Prospective students are more price sensitive and expect schools to deliver ROI, which is also contributing to lower enrollment. A larger percentage of new students are the first in their families to attend college and need financial aid. This has created challenges for institutions that have traditionally relied on students from more advantaged families whose parents and grandparents when to college and can afford tuition. Fewer students means less revenue for schools.

Many colleges and universities have taken steps to boost enrollment, from cutting tuition to upgrading technology to adding new majors. However, fundraising can play an important role in offsetting revenue losses caused by lower enrollment numbers. Aside from the obvious financial impact of gifts, endowments, capital campaigns and grants, fundraising can improve alumni and community engagement, which can then contribute to better enrollment numbers.

There’s good news and bad news. First, the good news. Charitable giving to colleges and universities is up, according to the Council for Aid to Education’s Voluntary Support of Education survey. Giving reached $41 billion in 2016, breaking the 2015 record of $40.3 billion. Foundation and corporate giving are the two primary drivers behind the record-breaking giving numbers.

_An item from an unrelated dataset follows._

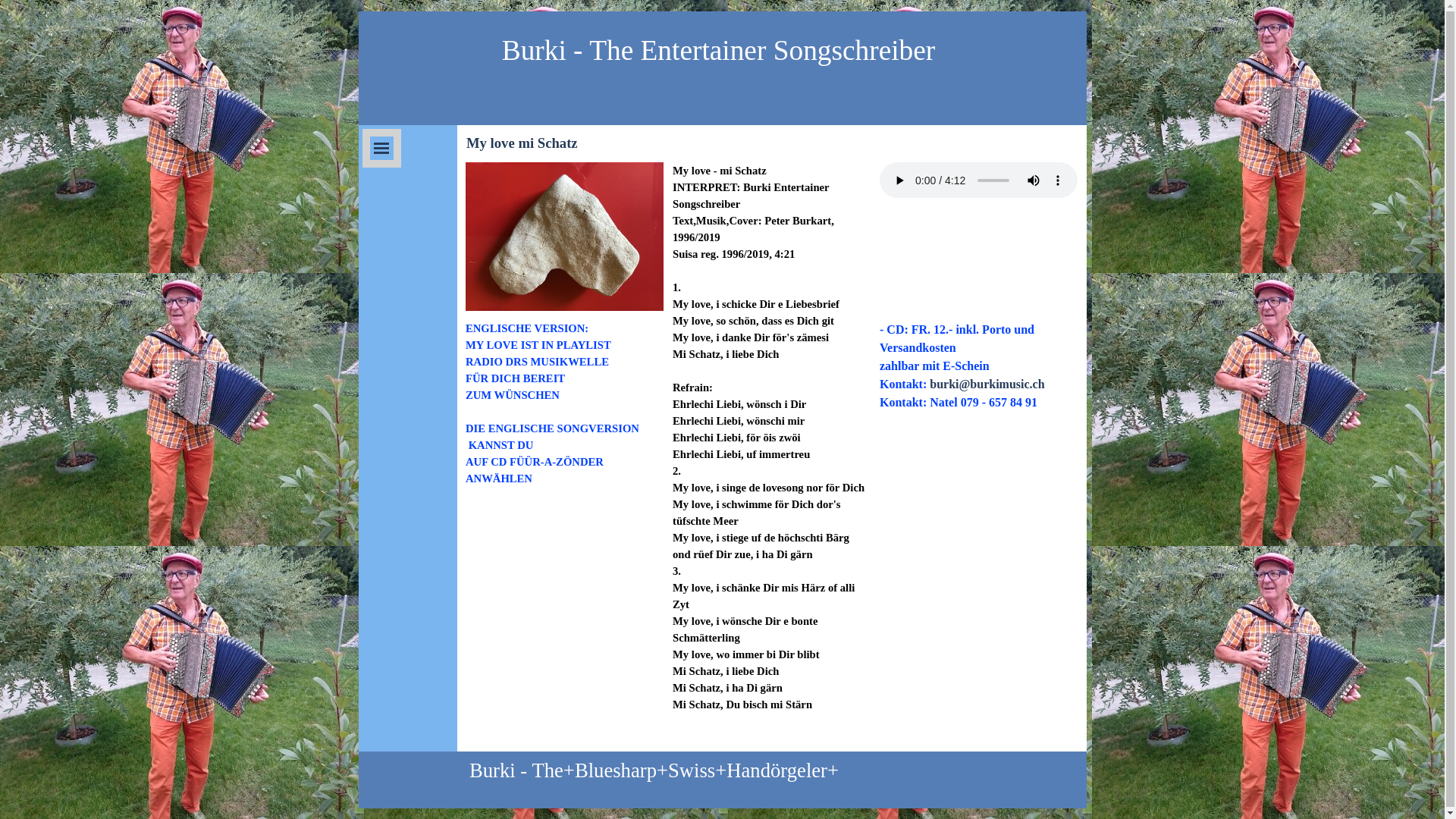
burki@burkimusic.ch Element type: text (986, 383)
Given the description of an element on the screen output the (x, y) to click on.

Now, the bad news. Traditional approaches to fundraising, still used by a large number of institutions, are ineffective in today’s more complex fundraising environments. According to a Ruffalo Noel Levitz survey of major and planned gift officers, 55 percent aren’t spending enough time engaging top prospects, and 44 percent of assigned prospects aren’t being visited in person each year. Schools that leverage new technology and sales automation best practices are seeing the best results from fundraising.

Colleges and universities need to adapt their marketing strategies in a way that breaks down walls between branding, enrollment and fundraising. While successful campaigns in all three areas are largely driven by research, this data should not reside in silos. Data should be used collaboratively to ensure consistency in messaging for institutional branding, student recruitment, alumni engagement efforts and communication with donors. Institutions must be able to access and share timely data from reliable data resources to ensure they’re interacting with the right people at the right time. Whether someone is building a web page, calling a potential donor or emailing a prospective student, they should have access to the same data and use the same brand messaging.

Enrollment is down. Fundraising is up. But fundraising practices need improvement to make up for revenue shortfalls. Higher education institutions need to adapt their fundraising practices to reach more donors, and share data with marketing to make those donor interactions more fruitful.